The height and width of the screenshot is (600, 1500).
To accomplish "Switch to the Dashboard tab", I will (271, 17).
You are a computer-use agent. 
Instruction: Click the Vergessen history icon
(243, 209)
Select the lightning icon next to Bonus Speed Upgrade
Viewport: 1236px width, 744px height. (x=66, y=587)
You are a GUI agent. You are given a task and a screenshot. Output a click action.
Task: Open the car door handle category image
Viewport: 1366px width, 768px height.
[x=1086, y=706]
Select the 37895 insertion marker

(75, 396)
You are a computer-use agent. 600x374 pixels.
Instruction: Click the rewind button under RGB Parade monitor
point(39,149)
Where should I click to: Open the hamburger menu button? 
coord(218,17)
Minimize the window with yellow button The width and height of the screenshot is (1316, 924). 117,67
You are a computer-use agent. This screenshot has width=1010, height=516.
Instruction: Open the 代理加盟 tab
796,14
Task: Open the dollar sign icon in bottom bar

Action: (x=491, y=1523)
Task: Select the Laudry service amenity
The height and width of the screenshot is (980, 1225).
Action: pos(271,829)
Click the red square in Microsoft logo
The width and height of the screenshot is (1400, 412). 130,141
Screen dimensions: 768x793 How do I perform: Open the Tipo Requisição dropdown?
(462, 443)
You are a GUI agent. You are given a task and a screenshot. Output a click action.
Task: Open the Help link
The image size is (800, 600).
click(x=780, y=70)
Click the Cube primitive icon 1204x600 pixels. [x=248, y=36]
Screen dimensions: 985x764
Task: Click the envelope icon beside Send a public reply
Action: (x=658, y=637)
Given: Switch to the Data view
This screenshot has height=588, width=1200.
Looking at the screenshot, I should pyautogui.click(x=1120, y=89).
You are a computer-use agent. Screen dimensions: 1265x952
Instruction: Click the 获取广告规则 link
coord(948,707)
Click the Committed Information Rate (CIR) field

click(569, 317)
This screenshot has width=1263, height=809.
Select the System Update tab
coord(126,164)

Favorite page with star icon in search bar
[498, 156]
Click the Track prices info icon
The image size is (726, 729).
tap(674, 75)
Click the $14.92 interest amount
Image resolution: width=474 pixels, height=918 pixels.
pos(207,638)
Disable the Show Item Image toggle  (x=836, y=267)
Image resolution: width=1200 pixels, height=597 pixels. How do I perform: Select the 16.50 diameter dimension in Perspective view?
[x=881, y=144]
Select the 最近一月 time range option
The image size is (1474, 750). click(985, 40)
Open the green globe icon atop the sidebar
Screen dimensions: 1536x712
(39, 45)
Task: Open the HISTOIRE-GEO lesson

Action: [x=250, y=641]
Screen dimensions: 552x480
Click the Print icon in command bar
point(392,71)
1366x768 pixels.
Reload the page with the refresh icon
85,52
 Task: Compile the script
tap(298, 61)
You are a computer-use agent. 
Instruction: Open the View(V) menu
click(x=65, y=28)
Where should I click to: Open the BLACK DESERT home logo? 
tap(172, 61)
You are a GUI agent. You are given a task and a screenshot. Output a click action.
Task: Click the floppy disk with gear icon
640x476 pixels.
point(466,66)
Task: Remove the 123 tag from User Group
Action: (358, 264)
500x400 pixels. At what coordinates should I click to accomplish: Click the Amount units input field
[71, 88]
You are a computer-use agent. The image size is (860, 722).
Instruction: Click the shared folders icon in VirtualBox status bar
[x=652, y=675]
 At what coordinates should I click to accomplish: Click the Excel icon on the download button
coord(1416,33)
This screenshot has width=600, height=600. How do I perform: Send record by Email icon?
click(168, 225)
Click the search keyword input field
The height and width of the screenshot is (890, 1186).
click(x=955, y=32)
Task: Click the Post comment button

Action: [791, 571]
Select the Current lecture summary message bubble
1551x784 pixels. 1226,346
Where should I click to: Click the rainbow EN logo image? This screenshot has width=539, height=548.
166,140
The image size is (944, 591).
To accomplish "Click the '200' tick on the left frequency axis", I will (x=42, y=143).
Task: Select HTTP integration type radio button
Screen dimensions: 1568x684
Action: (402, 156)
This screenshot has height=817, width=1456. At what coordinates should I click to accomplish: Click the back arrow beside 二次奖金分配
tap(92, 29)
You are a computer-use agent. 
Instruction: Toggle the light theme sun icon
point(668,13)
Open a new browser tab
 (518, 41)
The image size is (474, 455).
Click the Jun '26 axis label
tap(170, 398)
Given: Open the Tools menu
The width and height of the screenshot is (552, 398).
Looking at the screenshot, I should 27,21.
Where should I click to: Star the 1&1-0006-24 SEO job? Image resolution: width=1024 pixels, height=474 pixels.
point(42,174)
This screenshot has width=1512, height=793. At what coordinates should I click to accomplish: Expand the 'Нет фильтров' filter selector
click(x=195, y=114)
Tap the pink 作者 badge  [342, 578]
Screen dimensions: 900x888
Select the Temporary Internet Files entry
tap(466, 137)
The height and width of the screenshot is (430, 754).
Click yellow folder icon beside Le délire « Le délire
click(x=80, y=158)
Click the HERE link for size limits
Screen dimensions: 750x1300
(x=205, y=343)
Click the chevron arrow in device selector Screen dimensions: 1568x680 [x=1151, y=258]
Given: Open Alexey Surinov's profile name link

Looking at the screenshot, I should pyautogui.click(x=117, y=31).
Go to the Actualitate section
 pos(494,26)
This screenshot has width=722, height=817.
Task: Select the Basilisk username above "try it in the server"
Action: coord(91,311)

═══

:: Work to complete ::
Nothing in the data may be omitted; transcribe it exactly.

:: Result for this exercise ::
The height and width of the screenshot is (600, 1500).
To accomplish "Switch to the Dashboard tab", I will (271, 17).
You are a computer-use agent. 
Instruction: Click the Vergessen history icon
(243, 209)
Select the lightning icon next to Bonus Speed Upgrade
Viewport: 1236px width, 744px height. (x=66, y=587)
You are a GUI agent. You are given a task and a screenshot. Output a click action.
Task: Open the car door handle category image
Viewport: 1366px width, 768px height.
[x=1086, y=706]
Select the 37895 insertion marker

(75, 396)
You are a computer-use agent. 600x374 pixels.
Instruction: Click the rewind button under RGB Parade monitor
point(39,149)
Where should I click to: Open the hamburger menu button? 
coord(218,17)
Minimize the window with yellow button The width and height of the screenshot is (1316, 924). 117,67
You are a computer-use agent. This screenshot has width=1010, height=516.
Instruction: Open the 代理加盟 tab
796,14
Task: Open the dollar sign icon in bottom bar

Action: (x=491, y=1523)
Task: Select the Laudry service amenity
The height and width of the screenshot is (980, 1225).
Action: pos(271,829)
Click the red square in Microsoft logo
The width and height of the screenshot is (1400, 412). 130,141
Screen dimensions: 768x793 How do I perform: Open the Tipo Requisição dropdown?
(462, 443)
You are a GUI agent. You are given a task and a screenshot. Output a click action.
Task: Open the Help link
The image size is (800, 600).
click(x=780, y=70)
Click the Cube primitive icon 1204x600 pixels. [x=248, y=36]
Screen dimensions: 985x764
Task: Click the envelope icon beside Send a public reply
Action: (x=658, y=637)
Given: Switch to the Data view
This screenshot has height=588, width=1200.
Looking at the screenshot, I should pyautogui.click(x=1120, y=89).
You are a computer-use agent. Screen dimensions: 1265x952
Instruction: Click the 获取广告规则 link
coord(948,707)
Click the Committed Information Rate (CIR) field

click(569, 317)
This screenshot has width=1263, height=809.
Select the System Update tab
coord(126,164)

Favorite page with star icon in search bar
[498, 156]
Click the Track prices info icon
The image size is (726, 729).
tap(674, 75)
Click the $14.92 interest amount
Image resolution: width=474 pixels, height=918 pixels.
pos(207,638)
Disable the Show Item Image toggle  (x=836, y=267)
Image resolution: width=1200 pixels, height=597 pixels. How do I perform: Select the 16.50 diameter dimension in Perspective view?
[x=881, y=144]
Select the 最近一月 time range option
The image size is (1474, 750). click(985, 40)
Open the green globe icon atop the sidebar
Screen dimensions: 1536x712
(39, 45)
Task: Open the HISTOIRE-GEO lesson

Action: [x=250, y=641]
Screen dimensions: 552x480
Click the Print icon in command bar
point(392,71)
1366x768 pixels.
Reload the page with the refresh icon
85,52
 Task: Compile the script
tap(298, 61)
You are a computer-use agent. 
Instruction: Open the View(V) menu
click(x=65, y=28)
Where should I click to: Open the BLACK DESERT home logo? 
tap(172, 61)
You are a GUI agent. You are given a task and a screenshot. Output a click action.
Task: Click the floppy disk with gear icon
640x476 pixels.
point(466,66)
Task: Remove the 123 tag from User Group
Action: (358, 264)
500x400 pixels. At what coordinates should I click to accomplish: Click the Amount units input field
[71, 88]
You are a computer-use agent. The image size is (860, 722).
Instruction: Click the shared folders icon in VirtualBox status bar
[x=652, y=675]
 At what coordinates should I click to accomplish: Click the Excel icon on the download button
coord(1416,33)
This screenshot has width=600, height=600. How do I perform: Send record by Email icon?
click(168, 225)
Click the search keyword input field
The height and width of the screenshot is (890, 1186).
click(x=955, y=32)
Task: Click the Post comment button

Action: [791, 571]
Select the Current lecture summary message bubble
1551x784 pixels. 1226,346
Where should I click to: Click the rainbow EN logo image? This screenshot has width=539, height=548.
166,140
The image size is (944, 591).
To accomplish "Click the '200' tick on the left frequency axis", I will (x=42, y=143).
Task: Select HTTP integration type radio button
Screen dimensions: 1568x684
Action: (402, 156)
This screenshot has height=817, width=1456. At what coordinates should I click to accomplish: Click the back arrow beside 二次奖金分配
tap(92, 29)
You are a computer-use agent. 
Instruction: Toggle the light theme sun icon
point(668,13)
Open a new browser tab
 (518, 41)
The image size is (474, 455).
Click the Jun '26 axis label
tap(170, 398)
Given: Open the Tools menu
The width and height of the screenshot is (552, 398).
Looking at the screenshot, I should 27,21.
Where should I click to: Star the 1&1-0006-24 SEO job? Image resolution: width=1024 pixels, height=474 pixels.
point(42,174)
This screenshot has width=1512, height=793. At what coordinates should I click to accomplish: Expand the 'Нет фильтров' filter selector
click(x=195, y=114)
Tap the pink 作者 badge  [342, 578]
Screen dimensions: 900x888
Select the Temporary Internet Files entry
tap(466, 137)
The height and width of the screenshot is (430, 754).
Click yellow folder icon beside Le délire « Le délire
click(x=80, y=158)
Click the HERE link for size limits
Screen dimensions: 750x1300
(x=205, y=343)
Click the chevron arrow in device selector Screen dimensions: 1568x680 [x=1151, y=258]
Given: Open Alexey Surinov's profile name link

Looking at the screenshot, I should pyautogui.click(x=117, y=31).
Go to the Actualitate section
 pos(494,26)
This screenshot has width=722, height=817.
Task: Select the Basilisk username above "try it in the server"
Action: coord(91,311)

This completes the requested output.